Three G-quadruplex Forming Aptamers Showed Specific Binding with Progesterone

G-quadruplex structures are stabilized by intramolecular or intermolecular interactions, parallel or antiparallel G-rich regions, nucleotide number, and sequence variation in the loop region. It may be due to the higher (twice) negative charge density in G-quadruplex DNA per unit length compared to duplex DNA which facilitates electrostatic and hydrophobic interactions critical for robust and specific binding to the target.26 In silico analysis of 241 aptamers using the QGRS mapper tool led to the identification of 11 G4-forming sequences (Supporting Information Table S1). Such oligonucleotide sequences were further confirmed for the formation of the G4-structure through CD spectroscopy.
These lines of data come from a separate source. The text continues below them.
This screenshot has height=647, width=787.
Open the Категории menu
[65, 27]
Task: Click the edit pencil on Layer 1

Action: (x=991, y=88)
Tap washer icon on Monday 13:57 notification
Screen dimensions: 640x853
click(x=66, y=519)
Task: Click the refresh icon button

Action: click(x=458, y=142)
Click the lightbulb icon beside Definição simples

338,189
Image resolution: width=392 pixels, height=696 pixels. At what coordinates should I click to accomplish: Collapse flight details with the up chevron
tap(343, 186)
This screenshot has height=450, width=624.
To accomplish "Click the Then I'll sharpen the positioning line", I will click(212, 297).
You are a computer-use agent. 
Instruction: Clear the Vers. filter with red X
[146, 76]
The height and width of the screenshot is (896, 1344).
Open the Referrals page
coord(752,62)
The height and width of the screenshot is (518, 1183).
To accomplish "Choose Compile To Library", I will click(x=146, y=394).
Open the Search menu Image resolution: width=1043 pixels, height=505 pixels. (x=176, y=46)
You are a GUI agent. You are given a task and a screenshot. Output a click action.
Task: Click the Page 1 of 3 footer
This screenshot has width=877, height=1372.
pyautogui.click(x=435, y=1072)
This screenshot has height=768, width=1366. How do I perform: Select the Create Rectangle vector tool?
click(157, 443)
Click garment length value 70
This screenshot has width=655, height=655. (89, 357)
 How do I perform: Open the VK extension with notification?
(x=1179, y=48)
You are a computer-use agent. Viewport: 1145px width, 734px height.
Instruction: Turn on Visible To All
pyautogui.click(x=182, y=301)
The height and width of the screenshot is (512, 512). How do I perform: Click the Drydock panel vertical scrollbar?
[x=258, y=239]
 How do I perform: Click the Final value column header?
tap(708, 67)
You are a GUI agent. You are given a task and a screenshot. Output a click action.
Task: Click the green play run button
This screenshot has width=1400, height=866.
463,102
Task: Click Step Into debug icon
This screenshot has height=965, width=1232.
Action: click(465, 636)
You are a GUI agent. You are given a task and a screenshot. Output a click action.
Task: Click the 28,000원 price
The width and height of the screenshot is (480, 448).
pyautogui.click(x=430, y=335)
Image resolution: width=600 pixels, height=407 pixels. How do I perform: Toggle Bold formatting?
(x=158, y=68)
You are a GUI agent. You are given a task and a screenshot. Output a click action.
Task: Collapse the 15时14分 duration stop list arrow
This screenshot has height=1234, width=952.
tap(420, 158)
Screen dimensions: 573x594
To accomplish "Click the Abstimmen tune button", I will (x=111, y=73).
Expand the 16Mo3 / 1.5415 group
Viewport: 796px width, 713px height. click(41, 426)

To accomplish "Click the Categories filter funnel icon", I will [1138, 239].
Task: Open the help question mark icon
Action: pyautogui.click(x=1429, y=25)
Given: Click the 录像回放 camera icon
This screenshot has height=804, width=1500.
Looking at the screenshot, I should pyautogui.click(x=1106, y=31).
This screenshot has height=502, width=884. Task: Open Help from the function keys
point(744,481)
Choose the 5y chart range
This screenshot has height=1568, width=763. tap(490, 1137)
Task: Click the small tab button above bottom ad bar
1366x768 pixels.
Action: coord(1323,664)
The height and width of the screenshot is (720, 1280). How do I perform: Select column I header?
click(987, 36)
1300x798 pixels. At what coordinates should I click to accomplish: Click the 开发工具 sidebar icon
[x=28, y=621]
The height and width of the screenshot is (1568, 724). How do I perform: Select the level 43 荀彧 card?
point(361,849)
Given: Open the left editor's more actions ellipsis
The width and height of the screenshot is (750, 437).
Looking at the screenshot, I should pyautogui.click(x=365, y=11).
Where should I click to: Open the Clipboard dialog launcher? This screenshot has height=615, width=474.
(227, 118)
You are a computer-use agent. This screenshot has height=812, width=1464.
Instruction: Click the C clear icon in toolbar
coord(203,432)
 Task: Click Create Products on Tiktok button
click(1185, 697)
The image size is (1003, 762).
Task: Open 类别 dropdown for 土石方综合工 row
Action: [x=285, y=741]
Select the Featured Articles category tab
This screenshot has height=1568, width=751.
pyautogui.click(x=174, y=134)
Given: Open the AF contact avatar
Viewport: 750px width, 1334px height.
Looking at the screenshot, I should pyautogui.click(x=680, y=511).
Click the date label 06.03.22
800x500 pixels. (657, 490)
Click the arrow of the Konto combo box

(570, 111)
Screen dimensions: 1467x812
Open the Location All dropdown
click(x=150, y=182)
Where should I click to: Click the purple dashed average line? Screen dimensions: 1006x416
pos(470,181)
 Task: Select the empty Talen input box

We observed characteristic parallel G4 spectra with a negative and positive peak at ∼240 and ∼270 nm, respectively (Supporting Information Figure S3).27 However, out of 11, only 3 (GQ3, GQ5, and GQ10) showed a significant (p < 0.05) concentration-dependent binding with progesterone that was evident with the change in color of gold nanoparticles from red to purple (Figure 1A,B). The formation of a blue-colored aggregate in the presence of progesterone was due to the high-binding affinity of progesterone with aptamers, leading to its detachment from the surface of the gold nanoparticle. No change in color of gold nanoparticles was observed when the aptamer was not specific to progesterone (GQ1, GQ2, and GQ8) with the increase in progesterone concentration (Figure 1B). Gold nanoparticle adsorption–desorption assay has been used to estimate the target recognition by the aptamers in buffer.28 However, such an experiment could not be performed in the presence of any kind of biological fluid due to the instability of the gold–aptamer complex. Therefore, the aptamers screened through this assay in buffer were validated for their stability in the biological fluid.

Figure 1.

Figure 1

Screening of aptamers for binding with progesterone and stability in biological fluids. (A) Schematic illustration of aptamer adsorption–desorption assay using gold nanoparticles. (B) Aggregation pattern of gold nanoparticles upon interaction with G-quadruplex aptamers under the increasing concentration of progesterone. The data have been presented as mean ± SD of the A650/520 from three independent experiments performed in duplicates; (C,D) aptamers were incubated in milk and serum for 0 (immediately after mixing) and 60 min and run onto the agarose gel to observe their integrity. (E,F) Band intensity (mean ± SD) from three independent experiments has been plotted with increasing time of incubation of the aptamer in milk and serum. GQ5 showed specific and high-affinity binding with progesterone.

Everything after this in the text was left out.